==== Selected excerpt ====
Chars

In programming, numbers and true/false values are essential, but what about the need to represent individual letters, numbers, symbols, or even whitespace? Enter the char data type, specially designed to hold a single character.

Understanding Char

A character can be a single letter, number, or whitespace.

The char data type is an integral type, meaning the underlying value is stored as an integer. Similar to how a Boolean value 0 is interpreted as false and non-zero is interpreted as true, the integer stored by a char variable are interpreted as an ASCII character.

ASCII stands for American Standard Code for Information Interchange, and it defines a particular way to represent English characters (plus a few other symbols) as numbers between 0 and 127 (called an ASCII code or code point). For example, ASCII code 97 is interpreted as the character a.

Character literals are always placed between single quotes (e.g. ‘g’, ‘1’, ‘ ’).

Char

The char data type is a tailor-made to store single characters. A character, in this context, can be any single letter, digit, symbol, or even whitespace. Unlike integers and floating-point numbers, char is singular in focus, aiming to capture the essence of individual characters.

char myChar1 = 'A';
char myChar2{ 'a' }; // initialize with code point for 'a' (stored as integer 97) (preferred)

You can initialize chars with integers as well, but this should be avoided if possible.

char ch2{ 'a' }; // initialize with code point for 'a' (stored as integer 97) (preferred)

Be careful not to mix up character numbers with integer numbers. The following two initializations are not the same:
char ch{5}; // initialize with integer 5 (stored as integer 5)
char ch{'5'}; // initialize with code point for '5' (stored as integer 53)

ASCII and Unicode Representation

The char data type is usually used to store ASCII values. Each ASCII character is represented by an integer between 0 and 127. For example:

CharacterASCII Value
'A'65
'a'97
'0'48
' ' (space)32

When you assign a character like 'A' to a char variable, the system stores the ASCII value 65.

Example:

// In C
#include <stdio.h>

int main()
{
  char ch = 'A';
  printf("%d", ch);
  return 0;
  
}


// Output

65
// In C++
#include <iostream>

using namespace std;

int main()
==== Recorded data ====
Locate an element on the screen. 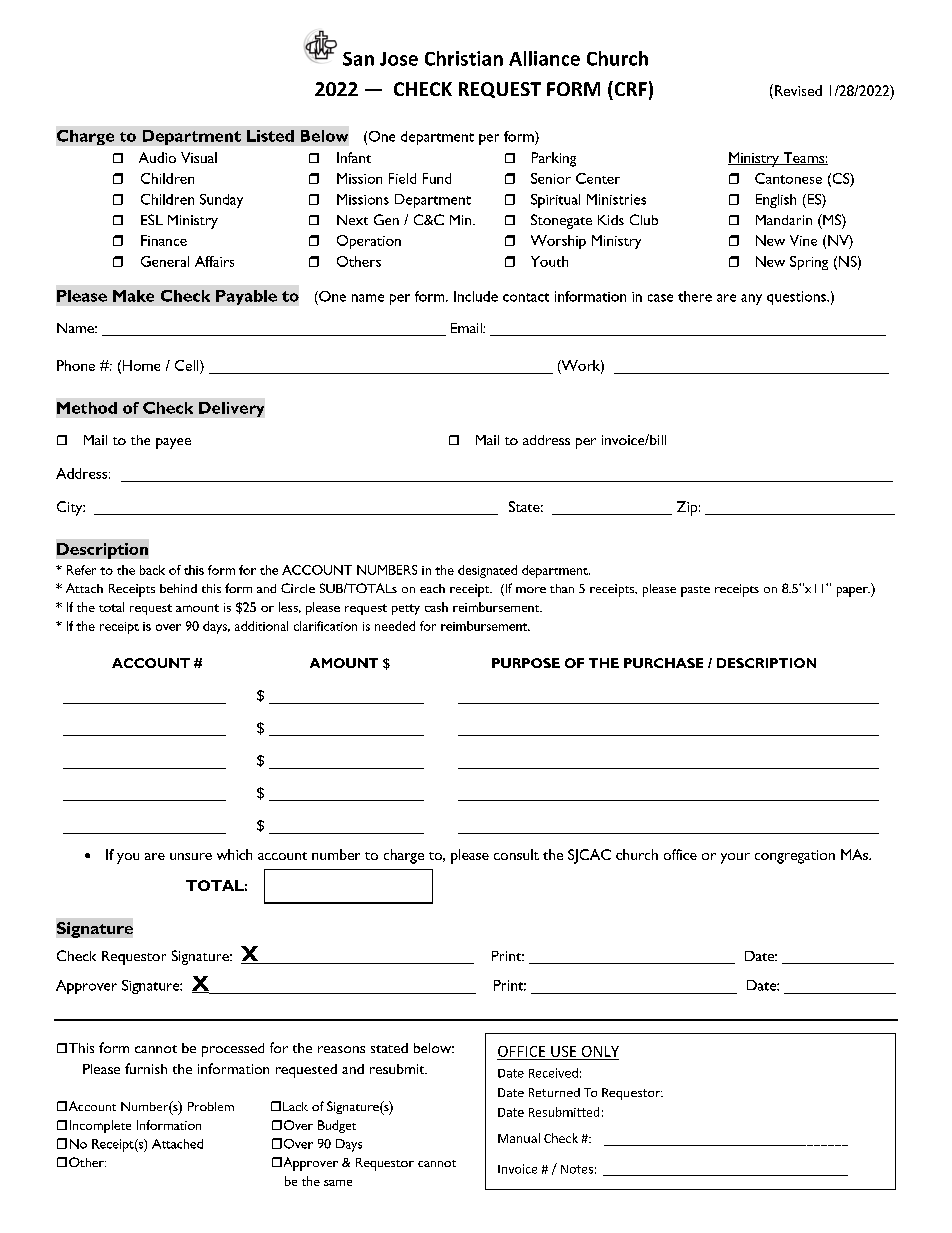  Cantonese is located at coordinates (788, 178).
====
Rewrite the section of the char tutorial from "The char data type is usually" up to and including "ASCII value 65.", changing "char variable" to "character variable". Work only from the char tutorial.

The char data type is usually used to store ASCII values. Each ASCII character is represented by an integer between 0 and 127. For example:

CharacterASCII Value
'A'65
'a'97
'0'48
' ' (space)32

When you assign a character like 'A' to a character variable, the system stores the ASCII value 65.